Preise steigen um 3,8 Prozent: Inflation frisst Lohnerhöhung

Reale Tarifeinkommen sinken erstmals seit 2011. Vor allem Energie und Nahrungsmittel sind deutlich teurer als vor einem Jahr.

Die Corona-Pandemie hat den Gewerkschaften das Tarifgeschäft erheblich erschwert, die Einkommen stiegen im ersten Halbjahr nur um 1,6 Prozent. Und dazu drückt die Inflation auf die Kaufkraft. Im Juli lagen die Verbraucherpreise nach vorläufigen Zahlen des Statistischen Bundesamtes um 3,8 Prozent über dem Vorjahresmonat. Energie (plus 11,6 Prozent) und Nahrungsmittel (plus 4,3 Prozent) verteuerten sich überdurchschnittlich. Ferner wirkt sich der so genannte Basiseffekt der Mehrwertsteuersenkung im zweiten Halbjahr 2020 aus. Nach Angaben der Statistiker trägt das 1,6 Prozent zur Inflationsrate bei. Um die Konjunktur anzukurbeln, hatte die Bundesregierung den Satz von 19 auf 16 Prozent reduziert. Seit Anfang dieses Jahres sind wieder 19 Prozent zu zahlen.

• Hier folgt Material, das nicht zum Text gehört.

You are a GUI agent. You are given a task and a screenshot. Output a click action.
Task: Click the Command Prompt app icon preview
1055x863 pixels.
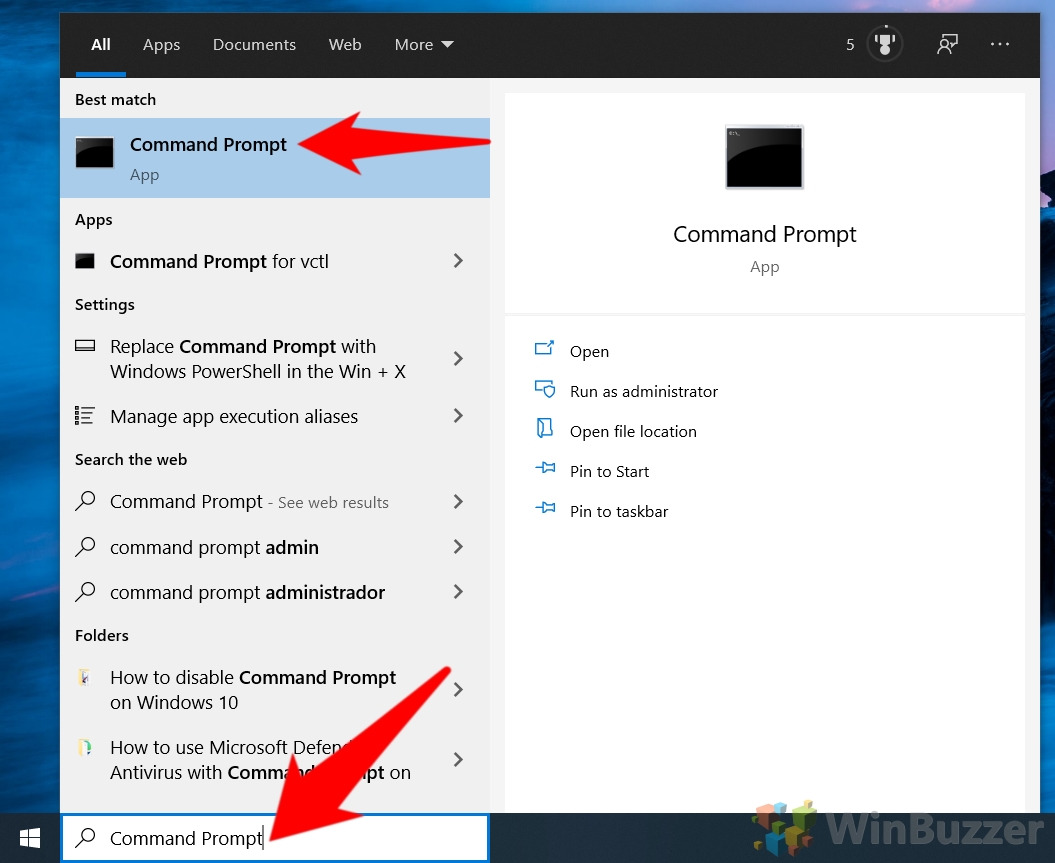pyautogui.click(x=764, y=156)
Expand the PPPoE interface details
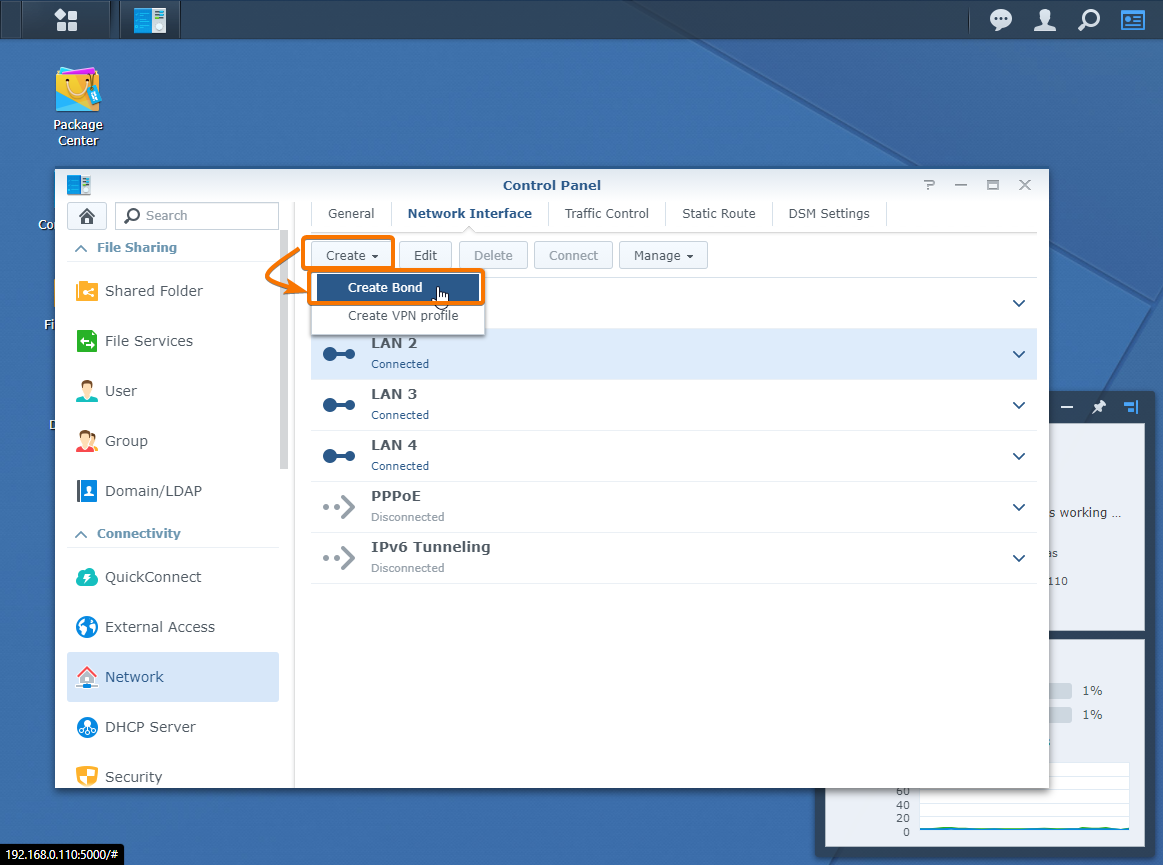Screen dimensions: 1163x865 (x=1019, y=507)
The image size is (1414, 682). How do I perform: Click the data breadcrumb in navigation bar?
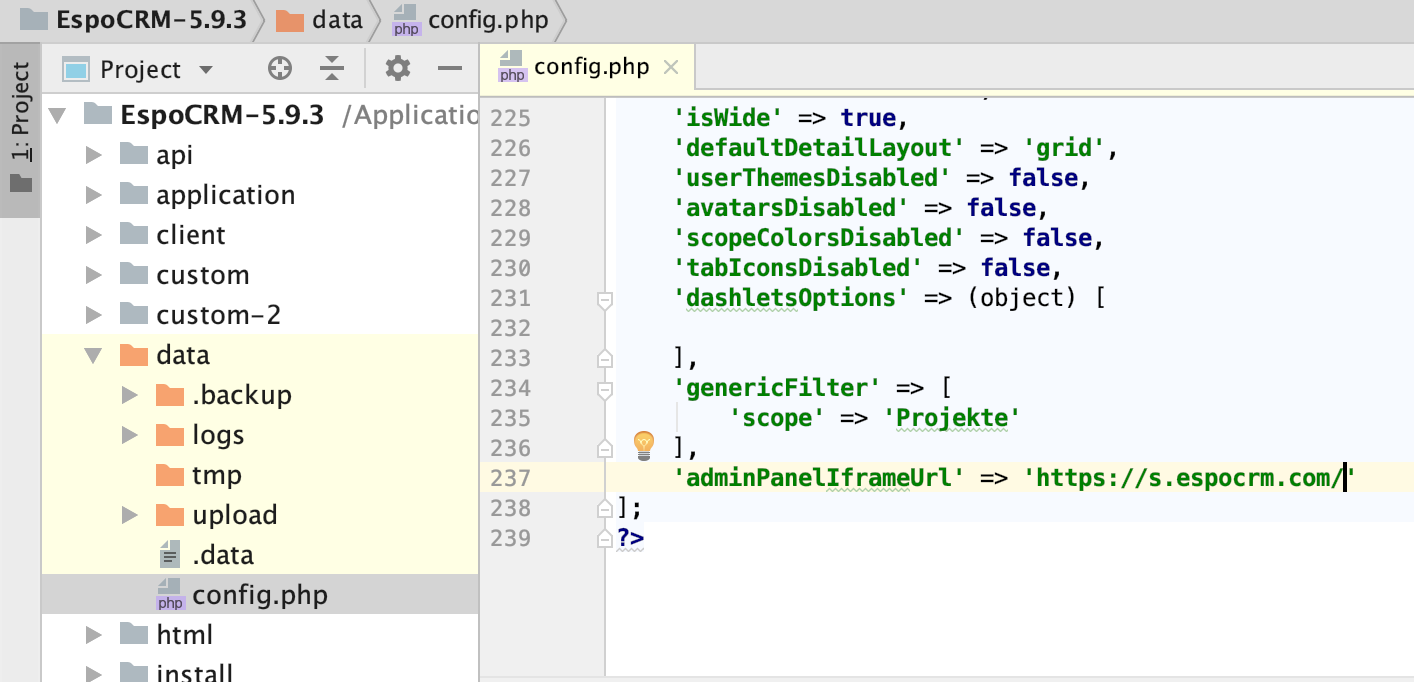click(x=336, y=20)
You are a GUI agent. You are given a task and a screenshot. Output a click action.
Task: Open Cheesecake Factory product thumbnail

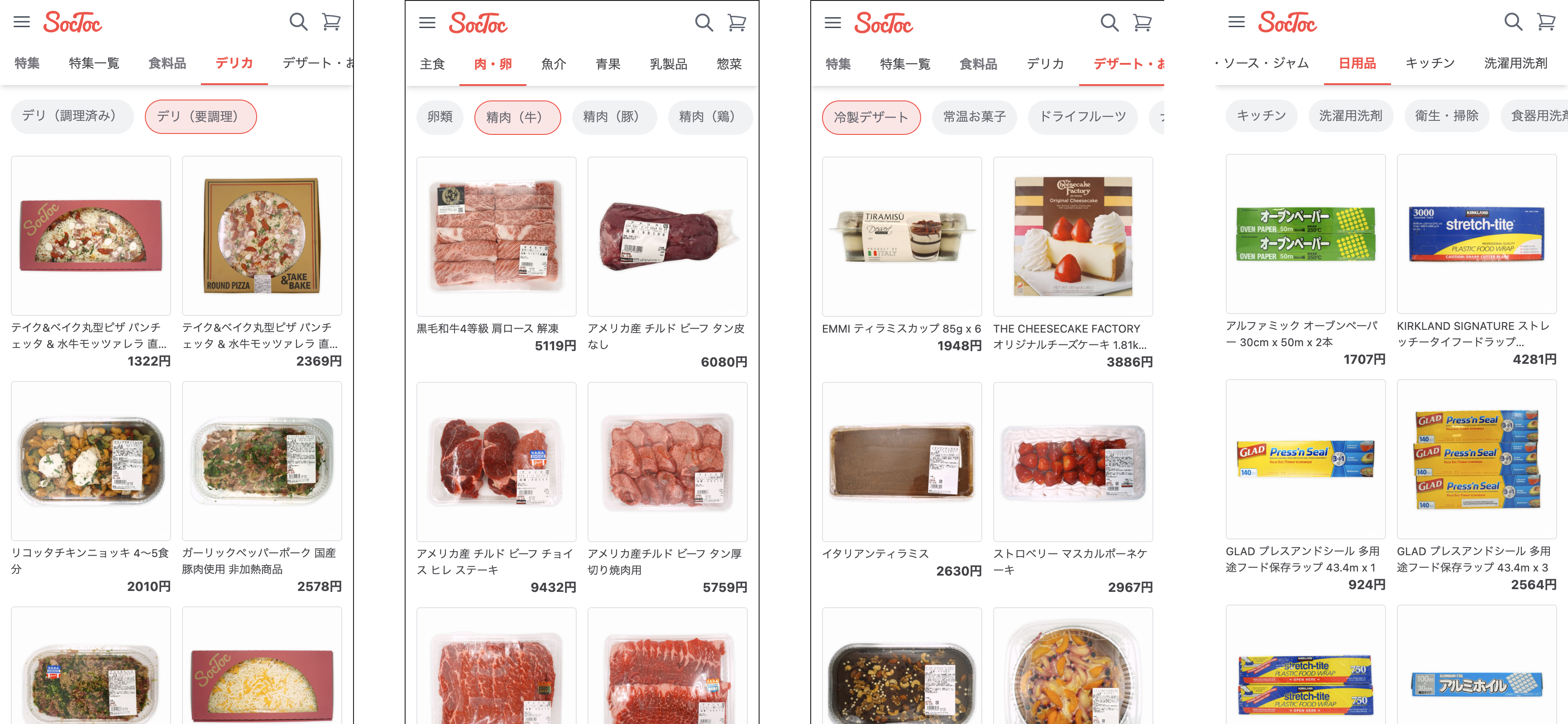pyautogui.click(x=1072, y=237)
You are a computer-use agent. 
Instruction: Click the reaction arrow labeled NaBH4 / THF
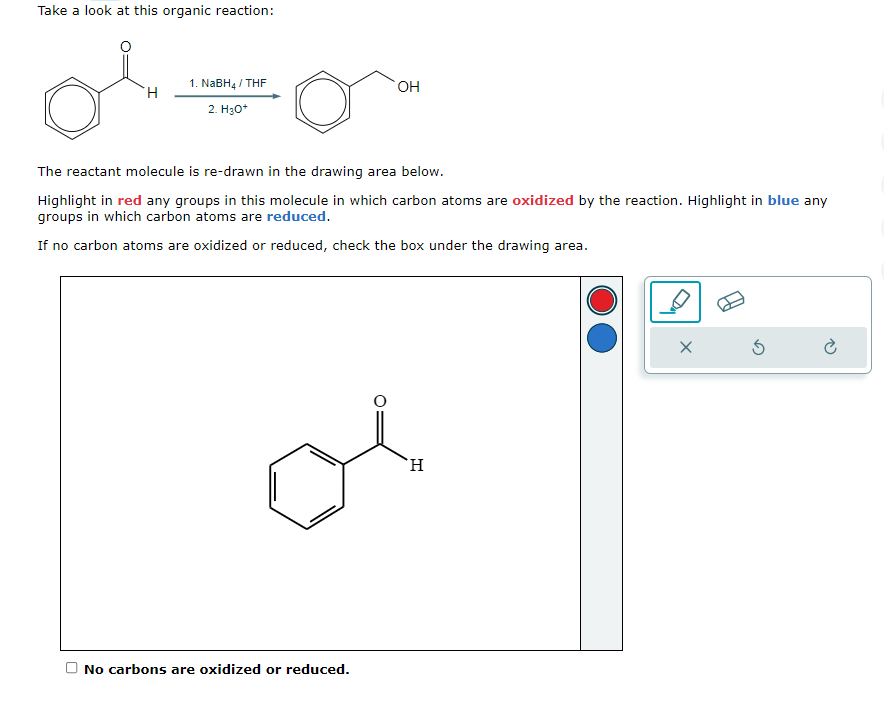coord(228,96)

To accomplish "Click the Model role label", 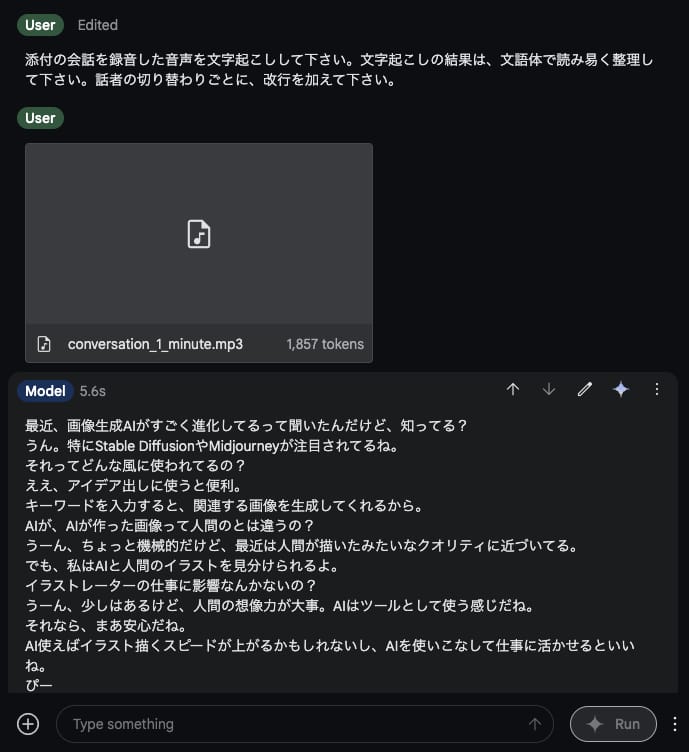I will pyautogui.click(x=45, y=391).
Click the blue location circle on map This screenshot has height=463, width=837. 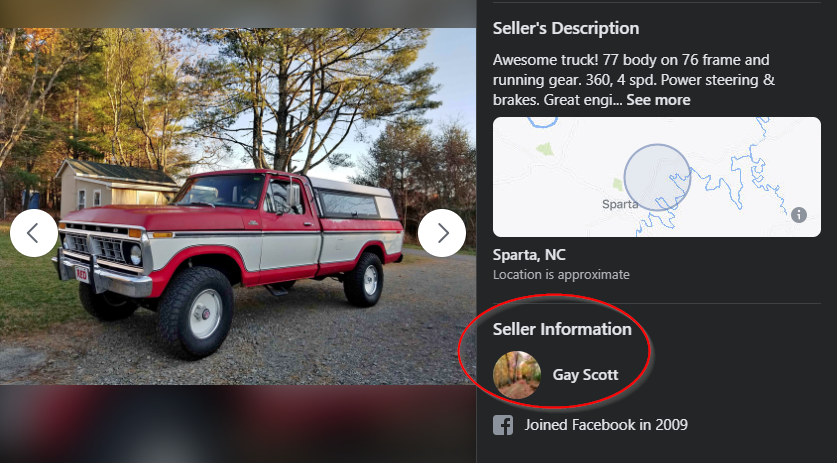657,177
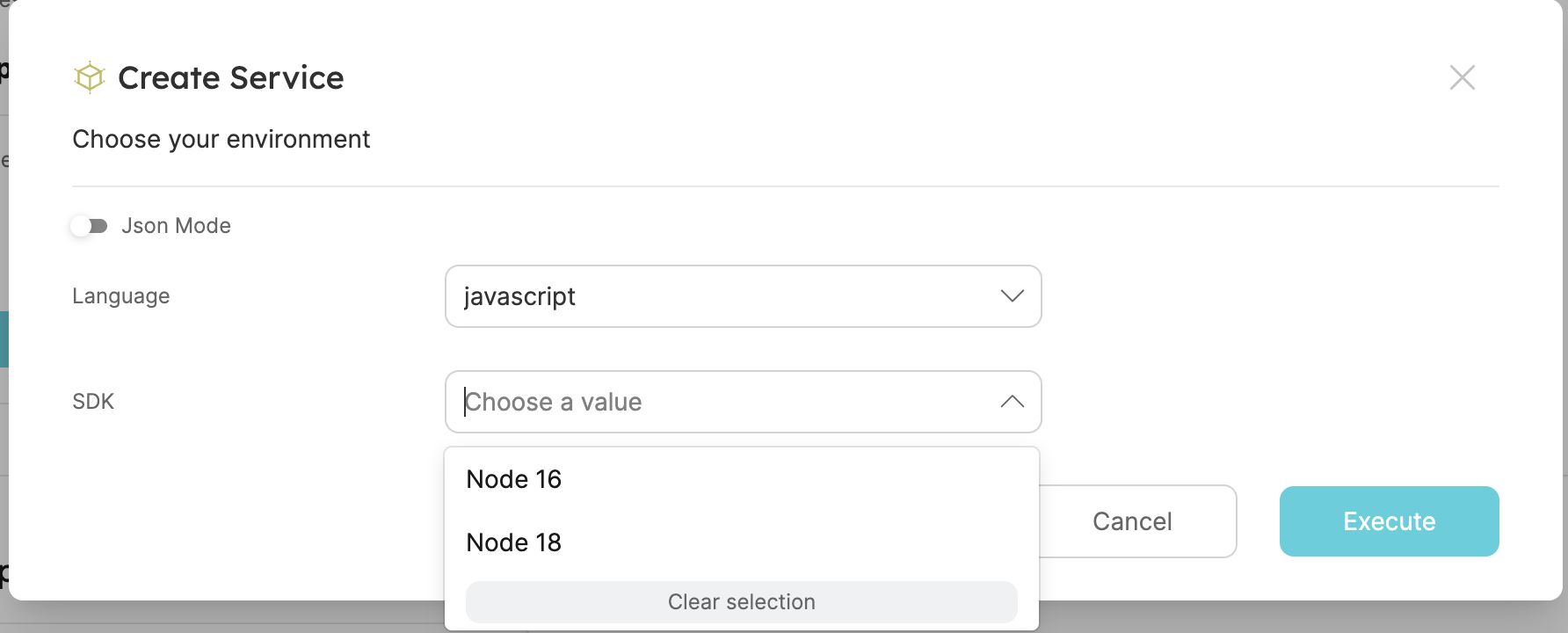Image resolution: width=1568 pixels, height=633 pixels.
Task: Click the Create Service dialog title
Action: tap(231, 77)
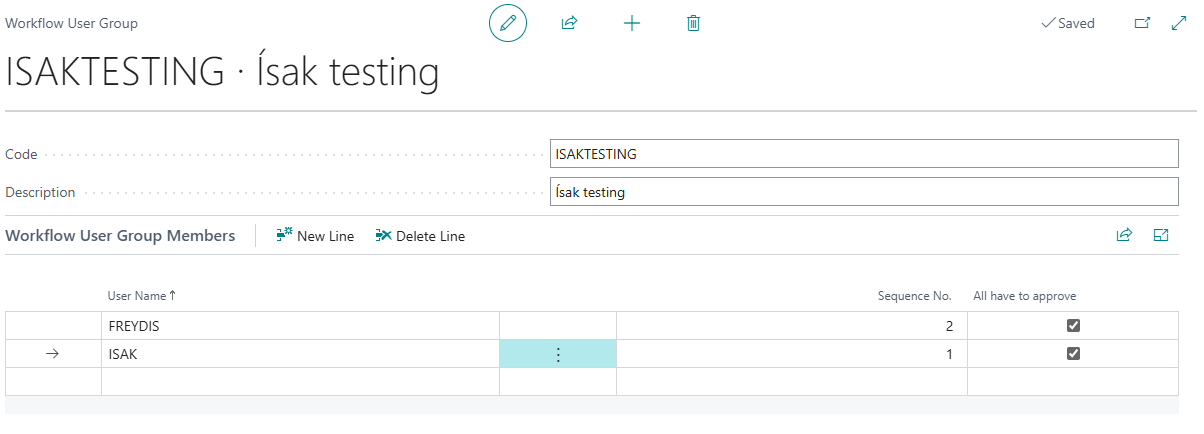Click the pencil edit icon

click(508, 23)
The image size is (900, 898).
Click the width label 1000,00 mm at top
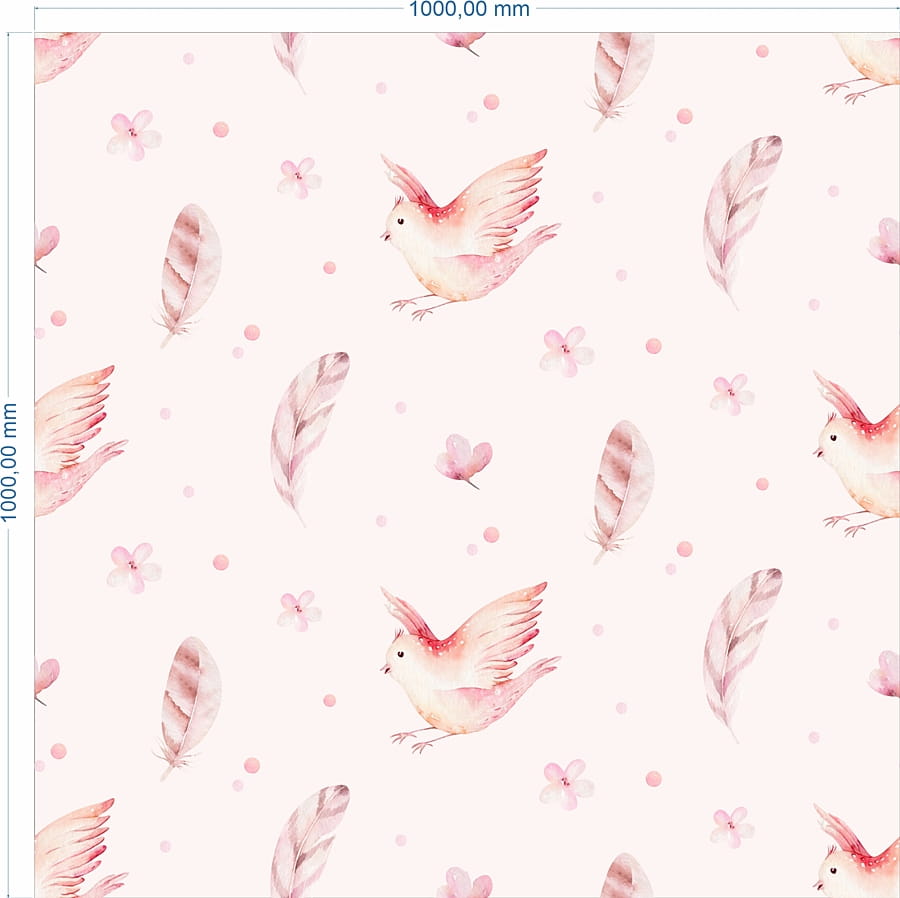469,9
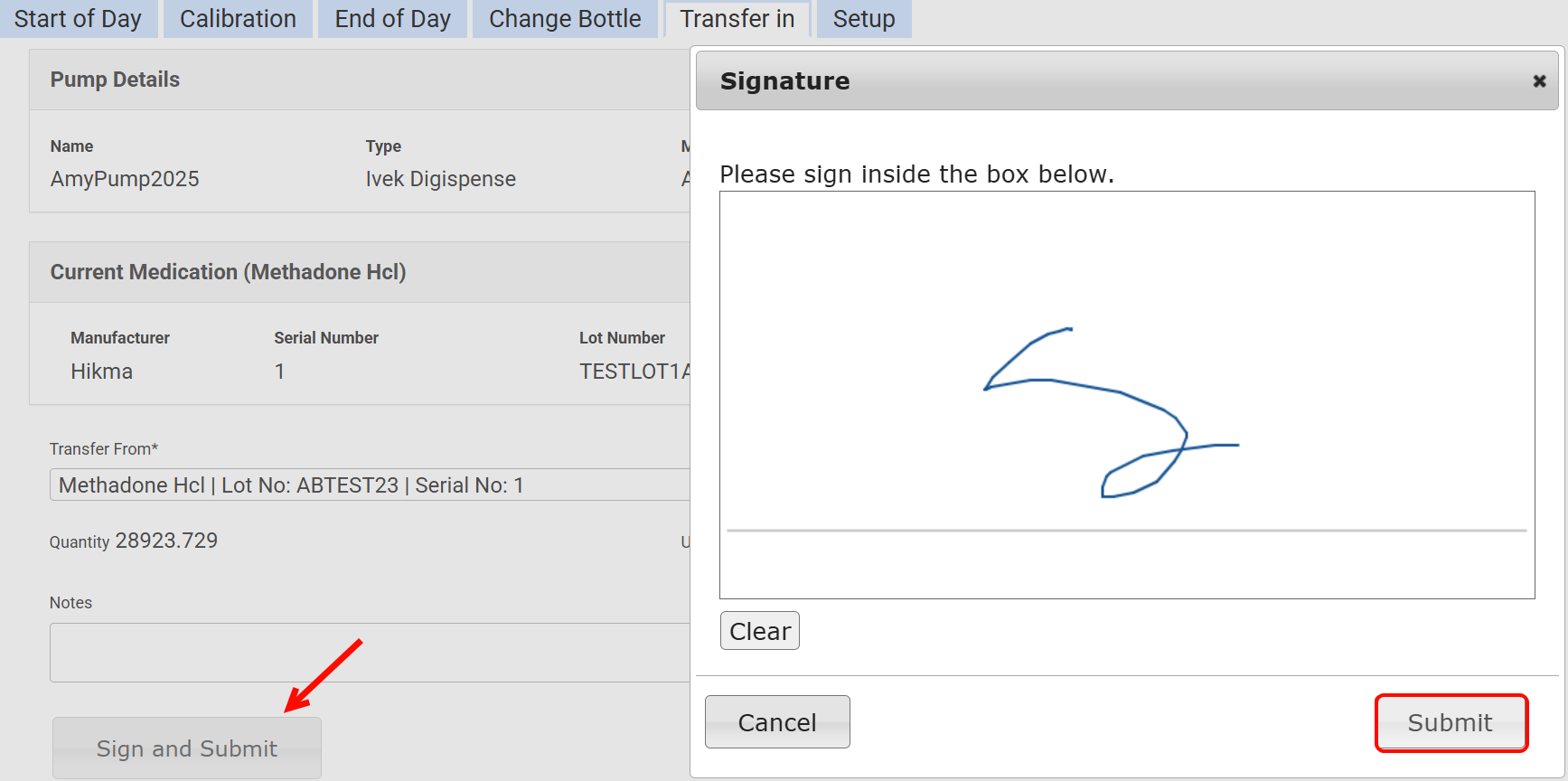Click the pump name AmyPump2025

click(x=125, y=179)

EZB will zwei Prozent Inflation

Die Europäische Zentralbank (EZB) strebt eine Inflationsrate von zwei Prozent im Euroraum an und richtet ihre Geldpolitik entsprechend aus. Für eine Übergangszeit nimmt sie ausnahmsweise das Überschreiten dieser Zielmarke in Kauf, um weiter mit billigem Geld die Konjunkturerholung nach der Corona-Rezession anschieben zu können.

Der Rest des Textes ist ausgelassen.